## Task goal
Copy out each line below containing "computer".

• • • • • • •

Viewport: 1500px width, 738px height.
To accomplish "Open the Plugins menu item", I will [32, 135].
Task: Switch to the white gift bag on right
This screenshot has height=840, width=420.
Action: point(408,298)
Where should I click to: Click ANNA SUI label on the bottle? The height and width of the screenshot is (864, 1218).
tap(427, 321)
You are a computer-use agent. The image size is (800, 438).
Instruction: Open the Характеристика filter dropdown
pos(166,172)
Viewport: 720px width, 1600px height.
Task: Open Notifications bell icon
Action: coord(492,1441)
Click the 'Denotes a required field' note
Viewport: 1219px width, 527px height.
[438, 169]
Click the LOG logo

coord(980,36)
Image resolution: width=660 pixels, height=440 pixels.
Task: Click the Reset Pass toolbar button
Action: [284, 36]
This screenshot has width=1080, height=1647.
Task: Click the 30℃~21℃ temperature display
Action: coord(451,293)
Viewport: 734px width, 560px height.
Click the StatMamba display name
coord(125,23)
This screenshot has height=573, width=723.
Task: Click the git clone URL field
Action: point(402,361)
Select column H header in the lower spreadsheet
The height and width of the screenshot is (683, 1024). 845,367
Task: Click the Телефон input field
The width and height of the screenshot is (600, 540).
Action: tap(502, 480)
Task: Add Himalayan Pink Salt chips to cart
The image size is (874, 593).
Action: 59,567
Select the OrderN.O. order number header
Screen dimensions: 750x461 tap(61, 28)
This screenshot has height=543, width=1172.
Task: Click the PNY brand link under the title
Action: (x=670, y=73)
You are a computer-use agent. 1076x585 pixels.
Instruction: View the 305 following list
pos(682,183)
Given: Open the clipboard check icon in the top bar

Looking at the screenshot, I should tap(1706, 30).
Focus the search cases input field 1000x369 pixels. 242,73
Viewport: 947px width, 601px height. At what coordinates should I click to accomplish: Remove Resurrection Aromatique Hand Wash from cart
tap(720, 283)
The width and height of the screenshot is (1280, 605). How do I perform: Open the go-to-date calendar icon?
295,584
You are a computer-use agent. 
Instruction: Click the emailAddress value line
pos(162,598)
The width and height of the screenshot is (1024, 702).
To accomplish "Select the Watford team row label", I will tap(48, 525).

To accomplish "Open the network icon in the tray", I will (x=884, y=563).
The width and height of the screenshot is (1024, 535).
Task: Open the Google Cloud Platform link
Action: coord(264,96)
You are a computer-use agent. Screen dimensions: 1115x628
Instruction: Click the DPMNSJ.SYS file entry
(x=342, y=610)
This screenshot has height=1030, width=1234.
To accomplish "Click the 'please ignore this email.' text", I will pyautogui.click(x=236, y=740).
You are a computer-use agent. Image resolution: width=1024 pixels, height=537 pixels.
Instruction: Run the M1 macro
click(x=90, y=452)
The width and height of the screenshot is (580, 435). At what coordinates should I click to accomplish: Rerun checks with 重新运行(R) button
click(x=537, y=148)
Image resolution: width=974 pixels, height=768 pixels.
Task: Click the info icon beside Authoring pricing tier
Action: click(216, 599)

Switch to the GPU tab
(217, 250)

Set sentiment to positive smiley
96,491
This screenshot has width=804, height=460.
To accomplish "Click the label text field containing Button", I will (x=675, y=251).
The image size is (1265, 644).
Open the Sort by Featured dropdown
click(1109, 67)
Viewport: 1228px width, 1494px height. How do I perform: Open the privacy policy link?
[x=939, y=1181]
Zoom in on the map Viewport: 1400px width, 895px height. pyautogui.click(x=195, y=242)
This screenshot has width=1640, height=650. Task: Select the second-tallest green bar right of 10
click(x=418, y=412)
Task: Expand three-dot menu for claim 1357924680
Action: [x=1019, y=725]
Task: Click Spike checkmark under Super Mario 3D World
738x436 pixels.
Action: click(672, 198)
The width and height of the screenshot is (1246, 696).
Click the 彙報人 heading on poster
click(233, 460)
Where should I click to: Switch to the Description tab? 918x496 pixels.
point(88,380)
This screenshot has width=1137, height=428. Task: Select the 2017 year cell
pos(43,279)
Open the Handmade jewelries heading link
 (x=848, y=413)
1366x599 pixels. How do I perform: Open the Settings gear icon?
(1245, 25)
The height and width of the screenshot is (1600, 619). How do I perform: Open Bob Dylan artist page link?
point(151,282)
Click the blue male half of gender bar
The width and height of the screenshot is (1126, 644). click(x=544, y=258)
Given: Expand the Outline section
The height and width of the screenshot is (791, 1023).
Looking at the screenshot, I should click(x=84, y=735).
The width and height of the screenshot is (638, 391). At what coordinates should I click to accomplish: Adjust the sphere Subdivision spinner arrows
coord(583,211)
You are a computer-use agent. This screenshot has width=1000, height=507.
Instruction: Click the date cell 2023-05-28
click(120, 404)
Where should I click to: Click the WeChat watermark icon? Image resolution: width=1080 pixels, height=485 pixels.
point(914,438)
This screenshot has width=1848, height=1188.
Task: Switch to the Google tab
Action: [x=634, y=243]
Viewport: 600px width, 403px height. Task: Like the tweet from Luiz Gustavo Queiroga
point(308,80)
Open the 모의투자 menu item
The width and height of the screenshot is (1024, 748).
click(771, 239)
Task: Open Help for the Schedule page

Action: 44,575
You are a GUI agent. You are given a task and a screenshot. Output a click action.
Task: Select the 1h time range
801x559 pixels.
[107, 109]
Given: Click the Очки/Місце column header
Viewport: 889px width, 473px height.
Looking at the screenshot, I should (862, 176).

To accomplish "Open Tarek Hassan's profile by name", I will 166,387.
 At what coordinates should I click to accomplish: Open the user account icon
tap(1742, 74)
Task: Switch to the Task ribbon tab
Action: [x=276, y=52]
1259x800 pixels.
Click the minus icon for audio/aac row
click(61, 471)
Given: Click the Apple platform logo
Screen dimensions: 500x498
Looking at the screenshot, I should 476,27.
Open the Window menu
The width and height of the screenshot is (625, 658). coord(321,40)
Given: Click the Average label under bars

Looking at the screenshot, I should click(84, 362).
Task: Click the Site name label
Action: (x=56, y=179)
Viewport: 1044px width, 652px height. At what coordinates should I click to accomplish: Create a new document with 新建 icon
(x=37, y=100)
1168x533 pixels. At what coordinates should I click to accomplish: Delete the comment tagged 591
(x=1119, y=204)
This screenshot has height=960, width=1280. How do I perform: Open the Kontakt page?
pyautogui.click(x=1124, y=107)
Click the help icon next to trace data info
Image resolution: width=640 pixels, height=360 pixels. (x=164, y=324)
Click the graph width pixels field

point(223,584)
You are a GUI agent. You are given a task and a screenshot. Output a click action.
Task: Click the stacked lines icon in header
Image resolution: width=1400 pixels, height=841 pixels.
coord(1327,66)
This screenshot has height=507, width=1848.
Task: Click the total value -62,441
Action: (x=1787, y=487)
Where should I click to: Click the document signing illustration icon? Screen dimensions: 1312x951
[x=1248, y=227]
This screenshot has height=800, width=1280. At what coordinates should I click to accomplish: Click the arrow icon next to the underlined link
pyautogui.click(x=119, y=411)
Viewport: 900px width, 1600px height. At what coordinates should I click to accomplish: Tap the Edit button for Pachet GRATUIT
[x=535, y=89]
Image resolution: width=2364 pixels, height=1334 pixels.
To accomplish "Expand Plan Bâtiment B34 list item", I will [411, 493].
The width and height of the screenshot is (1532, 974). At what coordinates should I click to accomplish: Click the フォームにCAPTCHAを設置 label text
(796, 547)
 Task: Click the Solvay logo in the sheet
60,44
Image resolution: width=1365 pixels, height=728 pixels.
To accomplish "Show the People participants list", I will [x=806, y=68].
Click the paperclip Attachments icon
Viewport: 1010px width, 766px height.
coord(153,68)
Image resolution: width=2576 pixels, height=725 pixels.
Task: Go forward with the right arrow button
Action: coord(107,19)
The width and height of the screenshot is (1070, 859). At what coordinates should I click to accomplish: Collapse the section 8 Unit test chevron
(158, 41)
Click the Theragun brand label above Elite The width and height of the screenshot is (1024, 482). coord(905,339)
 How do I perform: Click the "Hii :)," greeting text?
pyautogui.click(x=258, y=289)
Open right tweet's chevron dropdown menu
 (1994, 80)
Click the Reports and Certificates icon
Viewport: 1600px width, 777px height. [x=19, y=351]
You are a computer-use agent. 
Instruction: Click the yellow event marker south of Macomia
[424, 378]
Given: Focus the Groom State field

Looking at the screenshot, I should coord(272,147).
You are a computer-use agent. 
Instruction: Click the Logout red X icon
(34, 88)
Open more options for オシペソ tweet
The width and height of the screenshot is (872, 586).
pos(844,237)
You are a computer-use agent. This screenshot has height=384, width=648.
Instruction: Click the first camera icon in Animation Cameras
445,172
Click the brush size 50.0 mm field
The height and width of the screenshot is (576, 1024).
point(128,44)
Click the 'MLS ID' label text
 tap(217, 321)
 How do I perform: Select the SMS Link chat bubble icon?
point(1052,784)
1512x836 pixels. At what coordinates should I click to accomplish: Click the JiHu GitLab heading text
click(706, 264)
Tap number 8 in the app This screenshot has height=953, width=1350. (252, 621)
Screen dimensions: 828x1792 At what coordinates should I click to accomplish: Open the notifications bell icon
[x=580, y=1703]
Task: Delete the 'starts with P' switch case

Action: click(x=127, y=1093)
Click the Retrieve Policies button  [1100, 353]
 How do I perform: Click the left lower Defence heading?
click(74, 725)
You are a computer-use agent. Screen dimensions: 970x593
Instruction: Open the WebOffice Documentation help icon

• • • • • • •

## Solution to this problem
You are a computer-use agent. The image size is (800, 438).
You are a computer-use agent. 1076x585 pixels.
You are a computer-use agent. 
You are a computer-use agent. Screen dimensions: 1115x628
You are a computer-use agent. Image resolution: width=1024 pixels, height=537 pixels.
You are a computer-use agent. This screenshot has width=1000, height=507.
You are a computer-use agent. 
You are a computer-use agent. 
You are a computer-use agent. This screenshot has height=384, width=648.
You are a computer-use agent. Screen dimensions: 970x593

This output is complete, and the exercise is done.